** Opening PROVIDED MATERIAL block **
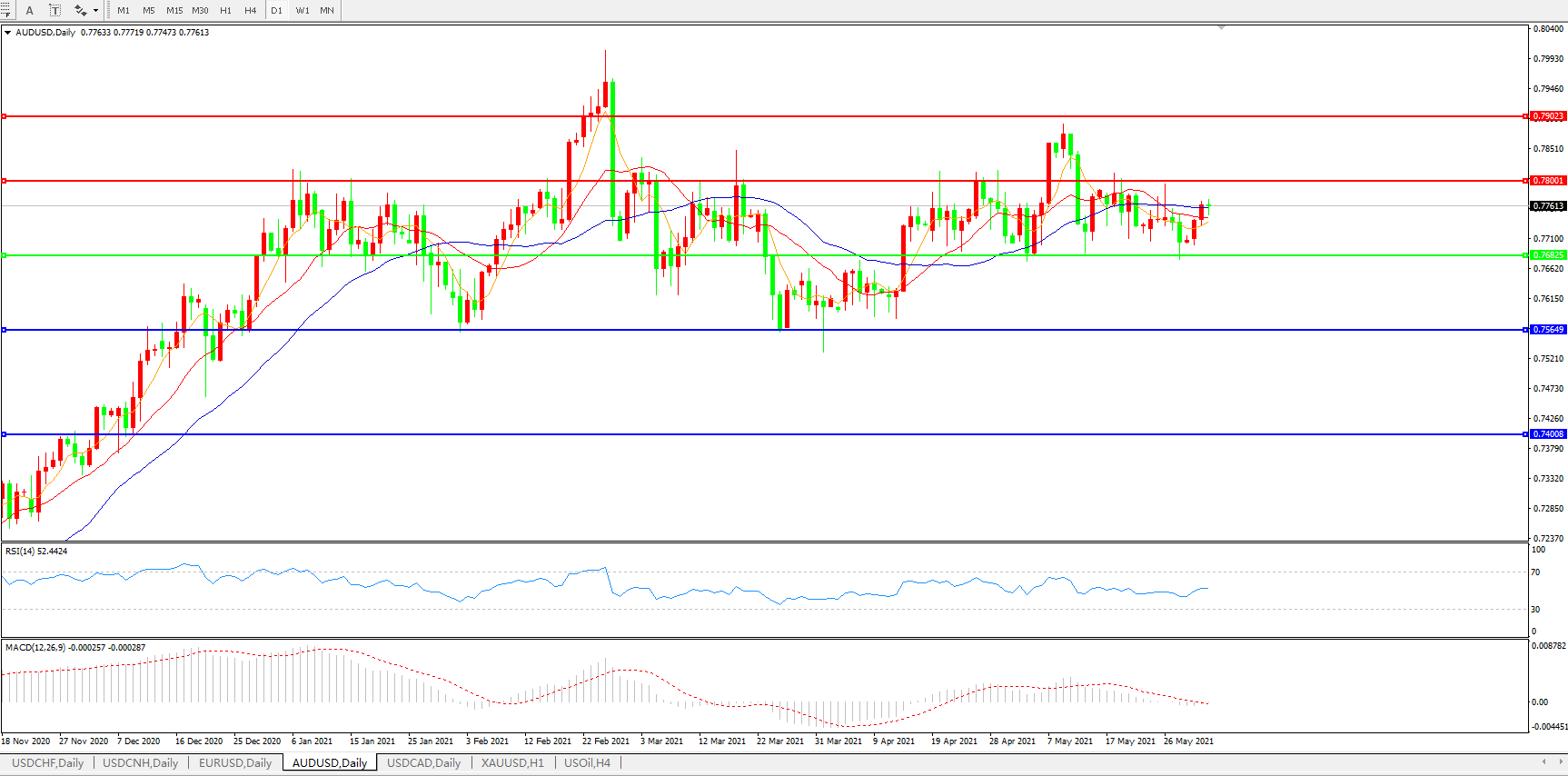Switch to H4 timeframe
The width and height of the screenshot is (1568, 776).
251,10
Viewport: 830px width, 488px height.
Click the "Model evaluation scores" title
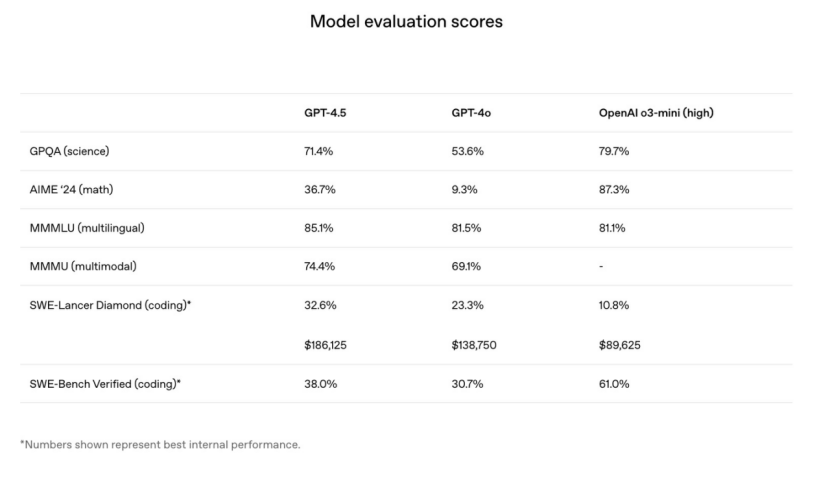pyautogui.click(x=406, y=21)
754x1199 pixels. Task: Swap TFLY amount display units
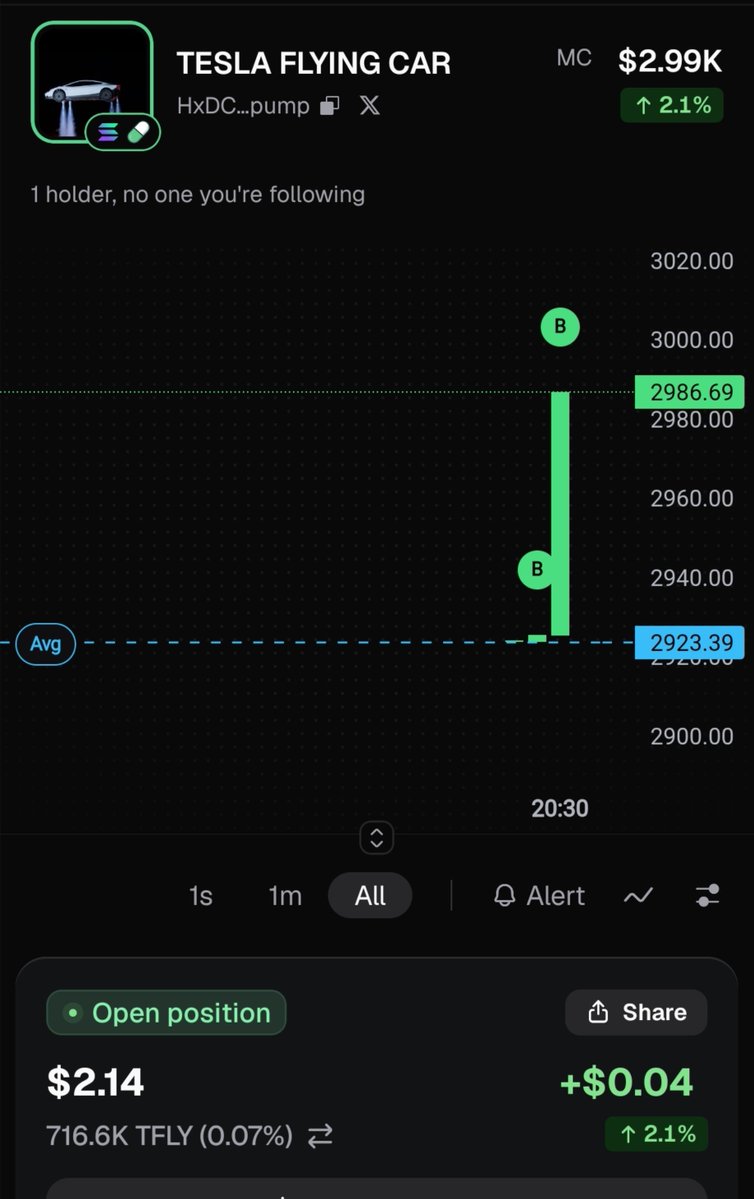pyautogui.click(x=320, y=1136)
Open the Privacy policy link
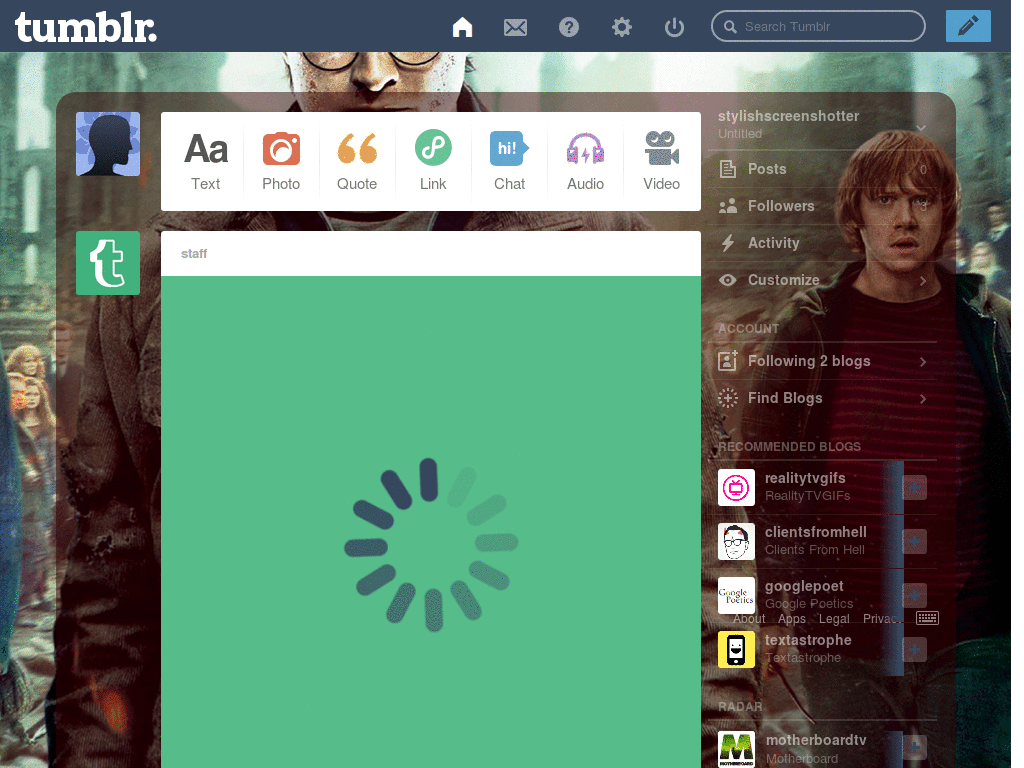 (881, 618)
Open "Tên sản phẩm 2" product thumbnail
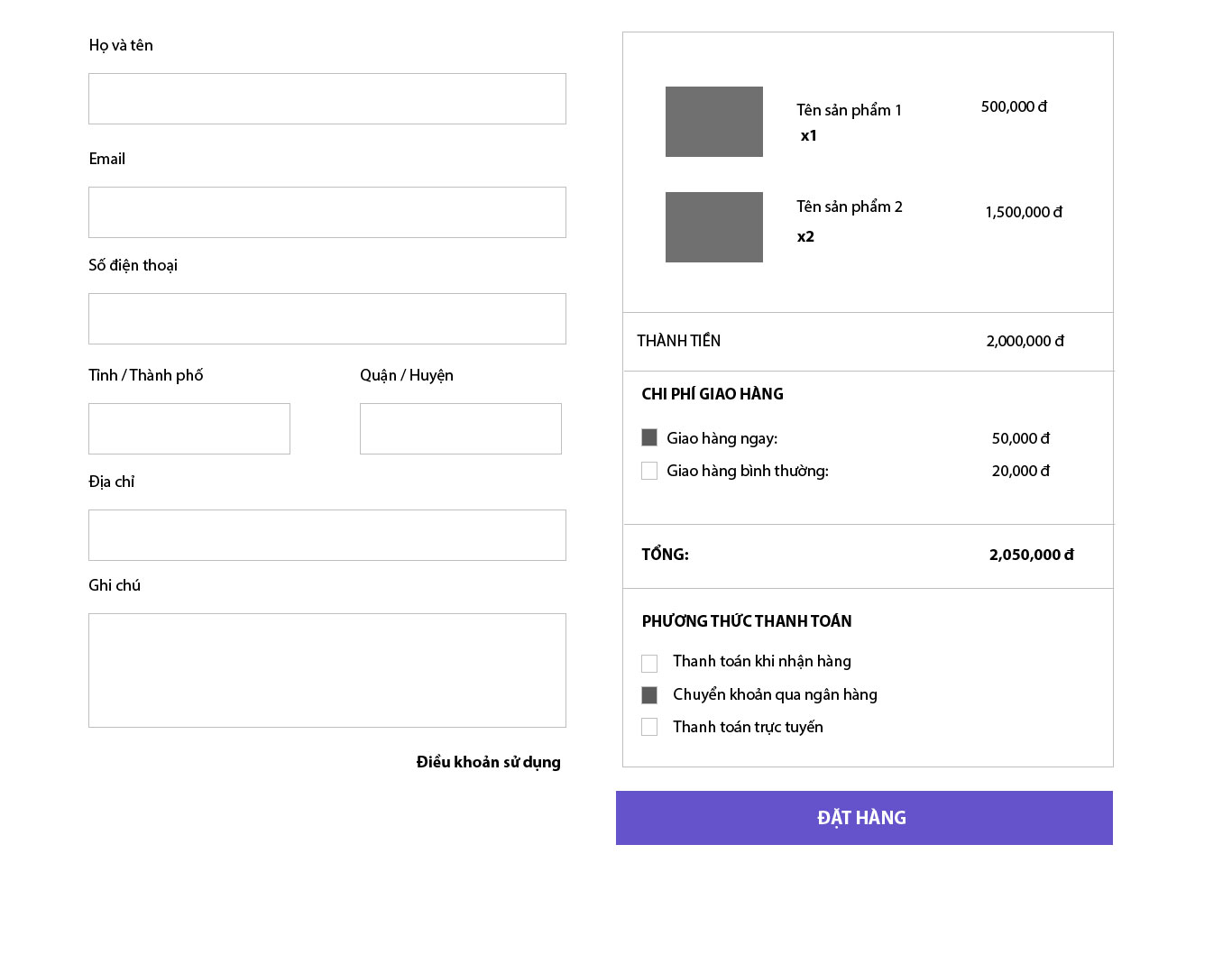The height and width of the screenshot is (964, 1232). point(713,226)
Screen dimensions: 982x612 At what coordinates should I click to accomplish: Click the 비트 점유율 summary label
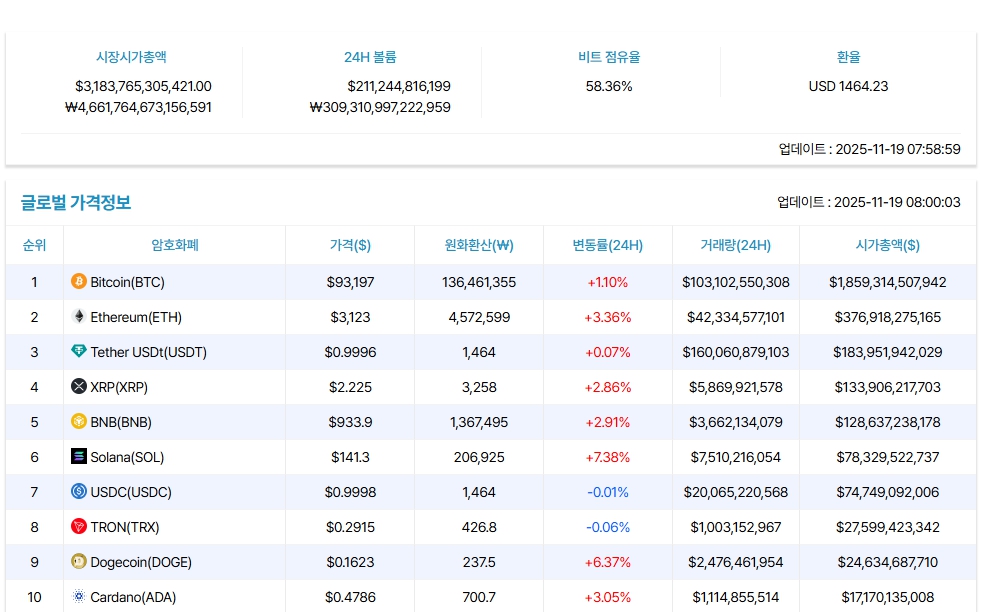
** Closing PROVIDED MATERIAL block **
TASK TO COMPLETE »
Once you find the line containing "Open the Privacy policy link", retype it and every line after it through the last line of the records above, exactly. Add nothing else, and leave out the pictures.

THE COMPLETED TASK »
Open the Privacy policy link
 (881, 618)
Open "Tên sản phẩm 2" product thumbnail
The height and width of the screenshot is (964, 1232). point(713,226)
Screen dimensions: 982x612 At what coordinates should I click to accomplish: Click the 비트 점유율 summary label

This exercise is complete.